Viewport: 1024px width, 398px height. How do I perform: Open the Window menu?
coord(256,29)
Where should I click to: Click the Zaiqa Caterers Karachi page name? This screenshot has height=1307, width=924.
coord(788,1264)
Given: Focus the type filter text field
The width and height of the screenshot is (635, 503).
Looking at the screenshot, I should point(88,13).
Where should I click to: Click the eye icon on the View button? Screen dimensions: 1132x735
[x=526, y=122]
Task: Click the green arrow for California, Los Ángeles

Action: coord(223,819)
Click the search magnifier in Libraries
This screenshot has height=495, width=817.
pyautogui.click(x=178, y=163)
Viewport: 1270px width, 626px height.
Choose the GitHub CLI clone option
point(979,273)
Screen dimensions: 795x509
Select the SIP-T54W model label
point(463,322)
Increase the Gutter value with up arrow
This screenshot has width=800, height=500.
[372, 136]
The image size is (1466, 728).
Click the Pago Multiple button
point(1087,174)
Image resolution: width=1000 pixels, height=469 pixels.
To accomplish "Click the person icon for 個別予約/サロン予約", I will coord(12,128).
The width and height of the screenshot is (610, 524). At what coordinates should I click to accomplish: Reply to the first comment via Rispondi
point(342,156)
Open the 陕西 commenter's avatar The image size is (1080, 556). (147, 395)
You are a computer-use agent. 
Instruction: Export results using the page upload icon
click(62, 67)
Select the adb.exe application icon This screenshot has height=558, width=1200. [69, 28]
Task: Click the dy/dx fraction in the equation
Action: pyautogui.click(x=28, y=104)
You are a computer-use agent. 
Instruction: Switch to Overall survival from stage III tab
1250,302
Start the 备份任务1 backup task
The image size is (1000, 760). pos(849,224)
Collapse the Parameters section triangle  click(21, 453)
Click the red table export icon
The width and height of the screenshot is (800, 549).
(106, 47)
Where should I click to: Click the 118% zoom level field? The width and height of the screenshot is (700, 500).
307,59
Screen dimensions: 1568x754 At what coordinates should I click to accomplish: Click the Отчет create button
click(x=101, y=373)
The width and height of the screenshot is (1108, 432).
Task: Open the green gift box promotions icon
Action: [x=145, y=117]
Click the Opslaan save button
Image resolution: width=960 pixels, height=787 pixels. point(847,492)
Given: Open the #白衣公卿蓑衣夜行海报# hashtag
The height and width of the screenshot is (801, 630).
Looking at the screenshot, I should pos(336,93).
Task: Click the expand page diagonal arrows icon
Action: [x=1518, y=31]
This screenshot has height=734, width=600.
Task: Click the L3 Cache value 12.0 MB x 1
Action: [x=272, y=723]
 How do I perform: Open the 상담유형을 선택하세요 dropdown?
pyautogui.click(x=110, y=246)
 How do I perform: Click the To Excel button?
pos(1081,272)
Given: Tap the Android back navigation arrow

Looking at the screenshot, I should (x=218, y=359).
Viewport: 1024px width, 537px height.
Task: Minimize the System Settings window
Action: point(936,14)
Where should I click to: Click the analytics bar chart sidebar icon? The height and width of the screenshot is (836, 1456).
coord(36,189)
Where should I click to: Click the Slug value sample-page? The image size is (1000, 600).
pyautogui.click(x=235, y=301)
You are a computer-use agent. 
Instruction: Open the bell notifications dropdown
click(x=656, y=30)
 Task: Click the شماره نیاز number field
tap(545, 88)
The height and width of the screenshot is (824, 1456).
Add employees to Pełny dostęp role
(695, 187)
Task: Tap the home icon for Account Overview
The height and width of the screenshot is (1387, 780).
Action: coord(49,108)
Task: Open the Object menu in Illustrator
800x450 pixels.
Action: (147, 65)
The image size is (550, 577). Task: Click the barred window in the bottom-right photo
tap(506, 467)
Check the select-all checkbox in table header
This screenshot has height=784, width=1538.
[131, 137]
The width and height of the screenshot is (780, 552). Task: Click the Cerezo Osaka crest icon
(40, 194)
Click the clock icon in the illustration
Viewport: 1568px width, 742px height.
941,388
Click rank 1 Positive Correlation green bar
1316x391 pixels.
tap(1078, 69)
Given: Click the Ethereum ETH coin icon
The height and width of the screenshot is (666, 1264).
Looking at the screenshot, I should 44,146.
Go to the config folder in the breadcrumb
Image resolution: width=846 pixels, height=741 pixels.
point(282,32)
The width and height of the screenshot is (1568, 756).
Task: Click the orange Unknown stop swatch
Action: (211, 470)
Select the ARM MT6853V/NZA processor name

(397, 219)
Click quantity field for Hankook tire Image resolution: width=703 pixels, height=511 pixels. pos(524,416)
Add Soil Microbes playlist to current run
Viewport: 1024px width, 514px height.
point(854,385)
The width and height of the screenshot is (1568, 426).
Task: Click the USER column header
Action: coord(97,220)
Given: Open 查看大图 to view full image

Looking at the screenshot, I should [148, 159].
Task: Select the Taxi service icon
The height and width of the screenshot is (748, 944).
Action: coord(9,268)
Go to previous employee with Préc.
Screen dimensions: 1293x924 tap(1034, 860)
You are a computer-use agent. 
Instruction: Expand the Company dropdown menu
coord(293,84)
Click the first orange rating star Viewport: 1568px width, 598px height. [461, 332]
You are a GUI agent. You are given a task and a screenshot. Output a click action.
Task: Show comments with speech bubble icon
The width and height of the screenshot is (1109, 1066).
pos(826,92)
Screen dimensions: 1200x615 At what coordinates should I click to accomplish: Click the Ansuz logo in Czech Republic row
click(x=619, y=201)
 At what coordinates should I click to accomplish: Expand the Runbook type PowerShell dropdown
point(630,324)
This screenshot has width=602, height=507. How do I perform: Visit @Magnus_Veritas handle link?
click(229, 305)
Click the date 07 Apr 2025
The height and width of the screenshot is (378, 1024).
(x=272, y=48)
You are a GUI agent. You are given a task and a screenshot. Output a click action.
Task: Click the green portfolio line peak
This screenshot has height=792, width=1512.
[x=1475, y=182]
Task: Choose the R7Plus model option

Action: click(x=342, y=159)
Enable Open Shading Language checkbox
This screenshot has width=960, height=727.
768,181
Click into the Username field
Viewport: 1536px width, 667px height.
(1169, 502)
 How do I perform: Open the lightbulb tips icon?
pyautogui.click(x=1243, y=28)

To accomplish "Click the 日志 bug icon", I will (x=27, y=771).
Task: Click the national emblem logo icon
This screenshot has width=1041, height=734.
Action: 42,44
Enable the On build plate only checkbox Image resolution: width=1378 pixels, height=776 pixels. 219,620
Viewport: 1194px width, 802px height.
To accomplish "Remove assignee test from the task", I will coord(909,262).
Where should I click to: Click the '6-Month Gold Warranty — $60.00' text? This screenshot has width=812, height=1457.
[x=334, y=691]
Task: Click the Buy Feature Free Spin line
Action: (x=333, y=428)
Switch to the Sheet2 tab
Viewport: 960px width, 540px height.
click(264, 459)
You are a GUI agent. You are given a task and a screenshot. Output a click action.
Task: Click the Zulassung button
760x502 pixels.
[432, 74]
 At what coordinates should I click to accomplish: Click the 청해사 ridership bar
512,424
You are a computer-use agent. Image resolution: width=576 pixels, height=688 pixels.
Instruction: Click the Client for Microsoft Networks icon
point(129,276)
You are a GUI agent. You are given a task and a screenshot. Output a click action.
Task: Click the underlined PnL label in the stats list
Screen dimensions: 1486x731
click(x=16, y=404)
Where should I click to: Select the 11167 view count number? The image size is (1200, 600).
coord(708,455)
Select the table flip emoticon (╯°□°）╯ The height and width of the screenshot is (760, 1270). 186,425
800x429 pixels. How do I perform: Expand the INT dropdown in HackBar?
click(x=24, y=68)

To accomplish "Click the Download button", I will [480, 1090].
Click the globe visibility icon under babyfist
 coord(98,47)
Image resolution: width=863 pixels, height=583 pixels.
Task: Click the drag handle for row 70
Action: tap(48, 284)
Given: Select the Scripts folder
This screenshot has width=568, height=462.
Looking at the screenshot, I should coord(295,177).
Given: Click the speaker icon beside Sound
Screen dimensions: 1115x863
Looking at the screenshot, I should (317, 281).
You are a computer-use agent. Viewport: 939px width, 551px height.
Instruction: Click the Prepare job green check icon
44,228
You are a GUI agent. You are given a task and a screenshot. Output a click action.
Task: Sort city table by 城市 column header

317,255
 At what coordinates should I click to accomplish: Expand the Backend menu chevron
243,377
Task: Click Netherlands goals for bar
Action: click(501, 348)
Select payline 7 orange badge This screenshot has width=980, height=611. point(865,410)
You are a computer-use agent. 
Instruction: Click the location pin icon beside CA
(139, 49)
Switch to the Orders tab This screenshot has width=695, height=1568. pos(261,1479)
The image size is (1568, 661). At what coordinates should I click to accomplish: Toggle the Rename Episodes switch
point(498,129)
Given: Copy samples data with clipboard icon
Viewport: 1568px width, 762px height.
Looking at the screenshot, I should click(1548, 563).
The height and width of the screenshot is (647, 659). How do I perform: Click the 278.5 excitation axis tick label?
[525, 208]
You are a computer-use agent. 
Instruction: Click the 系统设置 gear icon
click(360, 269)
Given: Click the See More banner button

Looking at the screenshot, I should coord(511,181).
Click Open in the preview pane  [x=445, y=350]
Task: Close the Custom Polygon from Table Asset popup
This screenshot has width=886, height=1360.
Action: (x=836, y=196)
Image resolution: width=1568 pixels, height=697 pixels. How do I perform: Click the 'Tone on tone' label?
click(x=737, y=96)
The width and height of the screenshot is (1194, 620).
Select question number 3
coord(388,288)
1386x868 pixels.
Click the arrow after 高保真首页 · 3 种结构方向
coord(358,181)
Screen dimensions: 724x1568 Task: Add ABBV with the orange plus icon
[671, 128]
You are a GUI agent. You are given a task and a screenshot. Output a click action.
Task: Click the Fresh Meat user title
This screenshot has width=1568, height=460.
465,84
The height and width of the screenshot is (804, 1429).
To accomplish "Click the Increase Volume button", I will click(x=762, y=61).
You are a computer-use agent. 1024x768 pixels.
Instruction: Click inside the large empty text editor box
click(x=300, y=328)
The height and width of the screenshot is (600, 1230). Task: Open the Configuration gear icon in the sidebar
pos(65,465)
-*-*-
**Try it**.
Reproduce verbatim only the segment of the listing bounded by the line containing "Click the Pago Multiple button" and the line containing "Given: Open the #白衣公卿蓑衣夜行海报# hashtag", with both boundary lines included.

**Exercise solution**.
Click the Pago Multiple button
point(1087,174)
Image resolution: width=1000 pixels, height=469 pixels.
To accomplish "Click the person icon for 個別予約/サロン予約", I will coord(12,128).
The width and height of the screenshot is (610, 524). At what coordinates should I click to accomplish: Reply to the first comment via Rispondi
point(342,156)
Open the 陕西 commenter's avatar The image size is (1080, 556). (147, 395)
You are a computer-use agent. 
Instruction: Export results using the page upload icon
click(62, 67)
Select the adb.exe application icon This screenshot has height=558, width=1200. [69, 28]
Task: Click the dy/dx fraction in the equation
Action: pyautogui.click(x=28, y=104)
You are a computer-use agent. 
Instruction: Switch to Overall survival from stage III tab
1250,302
Start the 备份任务1 backup task
The image size is (1000, 760). pos(849,224)
Collapse the Parameters section triangle  click(21, 453)
Click the red table export icon
The width and height of the screenshot is (800, 549).
(106, 47)
Where should I click to: Click the 118% zoom level field? The width and height of the screenshot is (700, 500).
307,59
Screen dimensions: 1568x754 At what coordinates should I click to accomplish: Click the Отчет create button
click(x=101, y=373)
The width and height of the screenshot is (1108, 432).
Task: Open the green gift box promotions icon
Action: [x=145, y=117]
Click the Opslaan save button
Image resolution: width=960 pixels, height=787 pixels. point(847,492)
Given: Open the #白衣公卿蓑衣夜行海报# hashtag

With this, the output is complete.